Xan Aire : On croise plutôt les gens de votre âge à Euskal Herria Zuzenean ou Zpeiz Mukaki...
Peio Labeyrie : J'ai participé à EHZ durant huit ans. Avant Zpeiz Mukaki, il y avait Zpeiz Banako, où j'ai également pris part ! Puis la vie a fait que je ne pouvais plus être à droite et à gauche tous les week-end, mais je garde quand même un œil sur ces deux projets...
Zpeiz Banako avait apporté une nouveauté... Quel souvenir en gardez-vous ?

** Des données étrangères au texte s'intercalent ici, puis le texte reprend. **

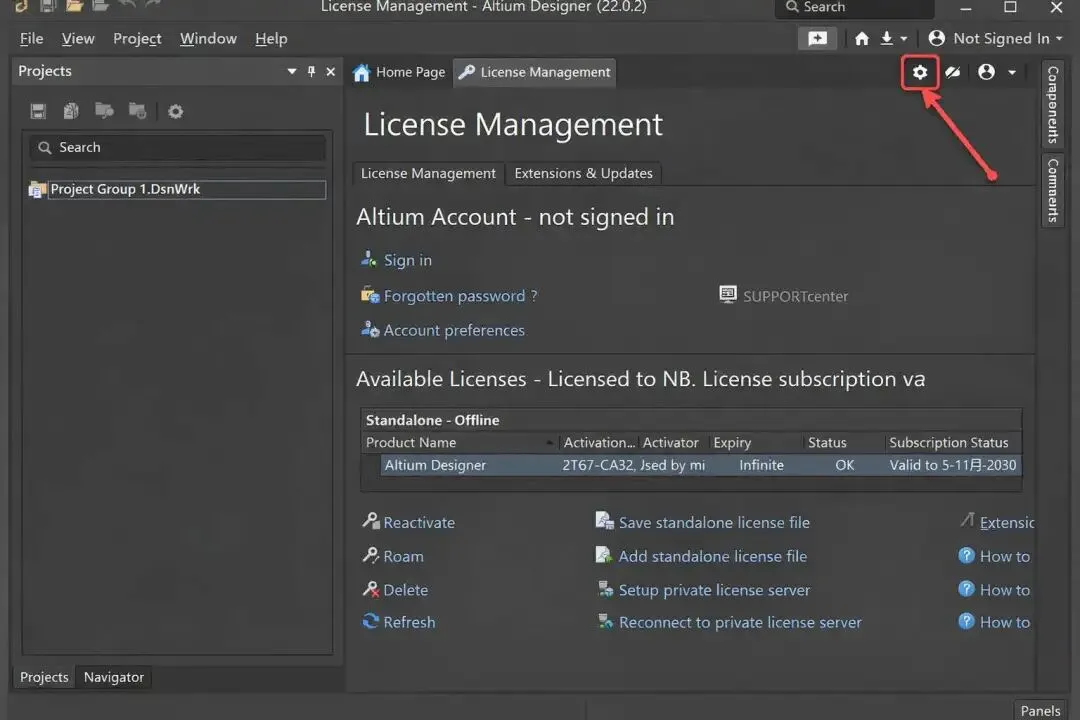Image resolution: width=1080 pixels, height=720 pixels.
Task: Open the Panels button in the status bar
Action: (x=1040, y=710)
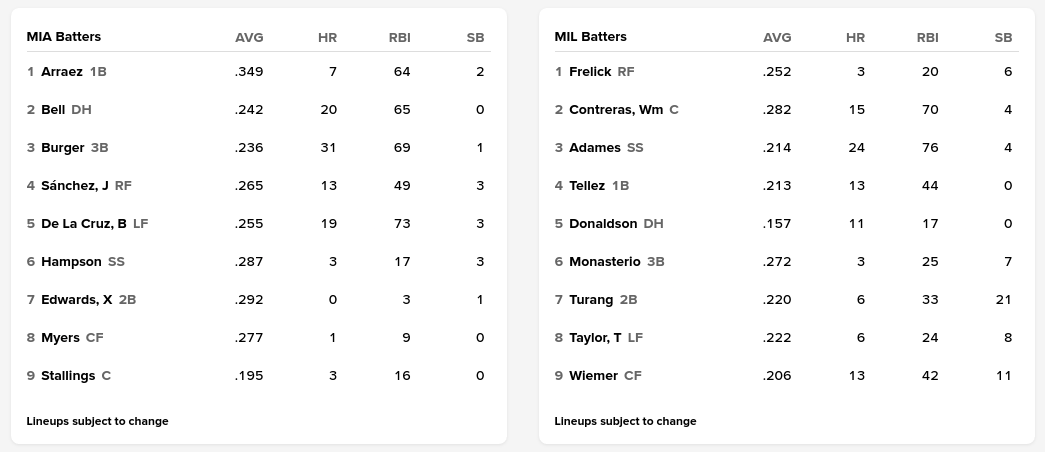Open Frelick player link in MIL lineup

tap(590, 72)
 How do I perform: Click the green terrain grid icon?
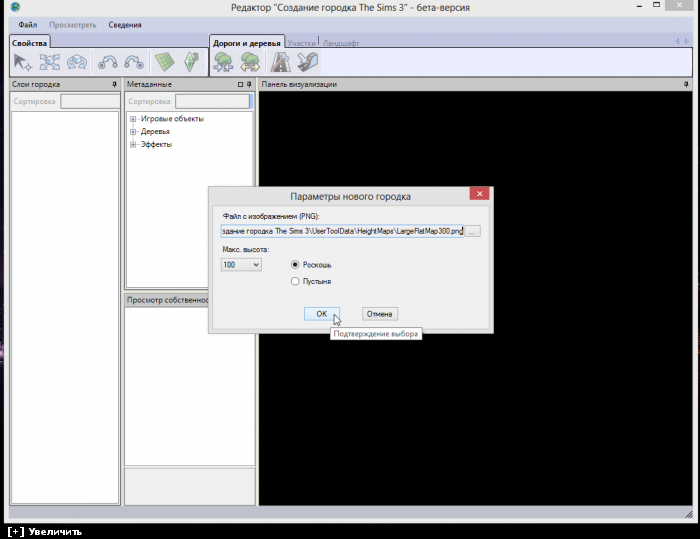coord(164,62)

Ce fut vraiment un projet entre amis, entièrement. Neuf jeunes hommes de vingt ans, qui avons dansé presque tous ensemble depuis l'adolescence... Nous voulions montrer notre culture d'une autre manière, comme nous la sentions et la vivions. Or, la danse restait, selon nous, un peu vieillotte, et nous avons donc essayé, à notre niveau, de la secouer un petit peu. Sans oublier que la danse était, pour nous, prioritairement un art de la rue. Quoiqu'il en soit, nous avons vécu de beaux moments grâce à la danse...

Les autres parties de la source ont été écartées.